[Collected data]
------------------------------

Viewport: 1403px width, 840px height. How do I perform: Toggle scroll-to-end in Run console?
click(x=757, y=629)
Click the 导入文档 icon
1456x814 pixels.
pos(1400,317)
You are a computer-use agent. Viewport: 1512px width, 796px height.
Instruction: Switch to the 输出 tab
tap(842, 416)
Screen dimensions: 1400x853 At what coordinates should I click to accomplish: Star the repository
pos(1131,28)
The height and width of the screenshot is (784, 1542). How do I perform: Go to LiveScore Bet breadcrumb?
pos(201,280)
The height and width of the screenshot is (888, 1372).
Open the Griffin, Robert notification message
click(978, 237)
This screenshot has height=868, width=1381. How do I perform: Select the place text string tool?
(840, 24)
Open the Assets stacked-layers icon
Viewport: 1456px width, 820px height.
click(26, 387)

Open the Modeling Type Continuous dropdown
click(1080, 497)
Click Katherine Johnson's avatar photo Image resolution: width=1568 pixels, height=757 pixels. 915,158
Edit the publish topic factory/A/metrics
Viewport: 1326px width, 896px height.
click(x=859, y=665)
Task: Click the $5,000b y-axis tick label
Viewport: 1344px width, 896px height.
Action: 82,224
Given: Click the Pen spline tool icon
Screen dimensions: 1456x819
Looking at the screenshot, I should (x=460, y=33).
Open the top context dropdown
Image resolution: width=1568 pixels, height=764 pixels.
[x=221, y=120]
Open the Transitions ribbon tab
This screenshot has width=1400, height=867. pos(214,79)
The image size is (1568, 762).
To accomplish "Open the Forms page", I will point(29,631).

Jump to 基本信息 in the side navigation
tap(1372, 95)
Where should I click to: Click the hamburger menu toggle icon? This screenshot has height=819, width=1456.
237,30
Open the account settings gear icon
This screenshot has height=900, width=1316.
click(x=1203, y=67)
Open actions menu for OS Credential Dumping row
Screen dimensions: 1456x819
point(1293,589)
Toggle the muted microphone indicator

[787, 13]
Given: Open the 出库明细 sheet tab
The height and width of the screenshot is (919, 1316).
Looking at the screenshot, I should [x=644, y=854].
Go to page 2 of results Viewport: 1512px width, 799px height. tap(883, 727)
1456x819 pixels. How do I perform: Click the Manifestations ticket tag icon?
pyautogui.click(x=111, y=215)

------------------------------

_WHAT IS REQUIRED_. Lines in the records above that carry the word "Given" are to be located and copied.

_RESULT FOR THIS EXERCISE_.
Given: Click the Pen spline tool icon
Given: Open the 出库明细 sheet tab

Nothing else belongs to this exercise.